X-linked deafness-5 is a neurologic disorder characterized by childhood onset of auditory neuropathy and later onset of distal sensory impairment affecting the peripheral nervous system (summary by Zong et al., 2015).

Clinical Features

Wang et al. (2006) studied an extended 5-generation Chinese family with a form of deafness referred to as auditory neuropathy. The family had originally been described by Wang et al. (2003). Auditory neuropathy is a type of hearing disorder defined by the preservation of outer hair cell function with abnormal or absent auditory brainstem responses and mild to profound hearing loss (Starr et al., 2000; Starr et al., 2004; Wang et al., 2003). Affected members in the family reported by Wang et al. (2006) had type I auditory neuropathy involving primary degeneration of the auditory nerve (i.e., axons) accompanied by late-onset peripheral neuropathy. Neurologic examination revealed diffuse peripheral sensory neuropathy. Nerve conduction evaluation showed that the sensory nerve potential was not induced in the bilateral median, ulnar, peroneal, tibial, and sural nerves in 1 patient, in the left median and ulnar nerves in a second, and in the right median and bilateral sural nerves in a third. Motor nerve conduction was normal in all 3 affected individuals tested. Wang et al. (2006) noted that the combination of auditory neuropathy and peripheral sensory neuropathy had been reported before (Satya-Murti et al., 1979).
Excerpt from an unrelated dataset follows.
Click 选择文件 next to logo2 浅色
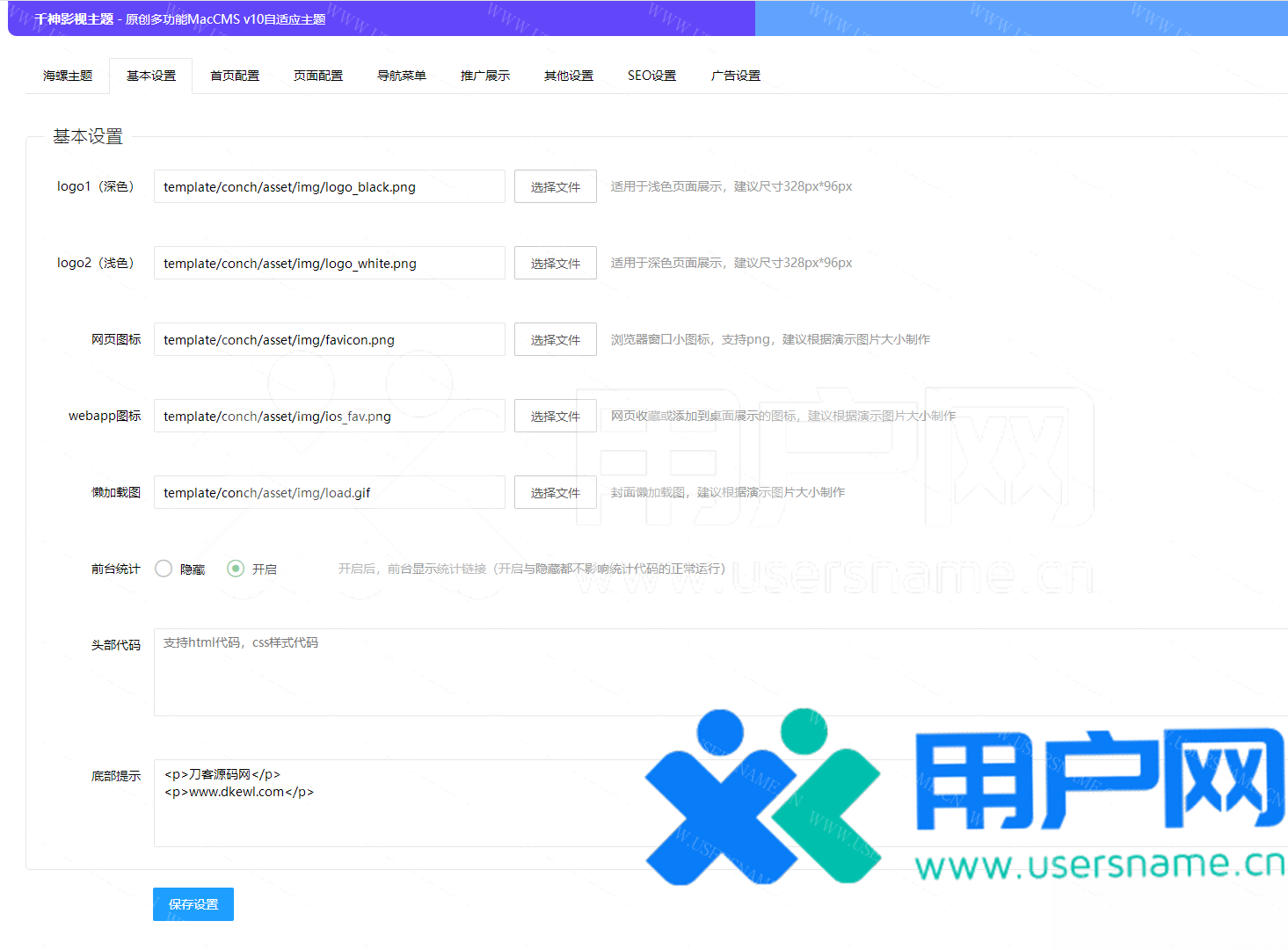Screen dimensions: 1288x950 (555, 263)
Zong et al. (2015) reported 14 patients from 4 Chinese families with childhood-onset auditory neuropathy and delayed peripheral sensory neuropathy presenting as extremity numbness, unsteadiness, and areflexia. Electrophysiologic studies performed in some patients showed reduced or absent sural, median, and ulnar sensory nerve conduction velocities and sensory action potential amplitudes (SNAPs), whereas motor nerve results were normal. Both the hearing impairment and sensory neuropathy were slowly progressive. Brain imaging of the internal auditory canals showed bilateral cochlear nerve hypoplasia. All patients had normal cognitive function, and none had muscle weakness or atrophy. Eleven Chinese patients with sporadic occurrence of the disorder were also reported; the phenotype was similar to the familial cases, although not all patients had symptoms of peripheral neuropathy.

Inheritance

The transmission pattern of deafness in the family reported by Wang et al. (2006) was consistent with X-linked recessive inheritance.

Mapping

By linkage analysis, Wang et al. (2006) mapped a locus for a form of auditory and peripheral neuropathy in a Chinese family to Xq23-q27.3; both the maximum 2-point and multipoint lod scores were 2.41. Haplotype analysis confirmed this localization between markers DXS1220 and DXS8084. Wang et al. (2006) identified no causative mutations in a candidate gene in this region, SLCA14 (300444).

In a review of sex-linked deafness, Petersen et al. (2008) noted that the AUNX1 locus overlaps with CMTX4 (310490) and CMTX5 (311070), both of which also show hearing loss and peripheral neuropathy.

Molecular Genetics

In affected male members of 5 unrelated Chinese families with X-linked deafness-5, Zong et al. (2015) identified 5 different hemizygous missense mutations in the AIFM1 gene (300169.0003-300169.0007). Mutations in the first 2 families, including the family originally reported by Wang et al. (2006), were found by whole-exome sequencing and confirmed by Sanger sequencing. Screening of this gene identified the same or additional hemizygous mutations in 11 (10%) of 93 men with sporadic auditory sensory disorder. The mutations segregated with the disorder in the families, and female carriers were unaffected. Of the 11 different missense variants identified, most occurred in the NADH and second FAD domains of the protein, which are essential for FAD-dependent NADH oxidoreductase. Functional studies of the variants were not performed.

Nomenclature

Petersen et al. (2008) suggested that the designation AUNX1 was not accurate since the disorder is not a nonsyndromic form of auditory neuropathy as patients also develop diffuse peripheral neuropathy. Petersen et al. (2008) proposed the designation DFNX5.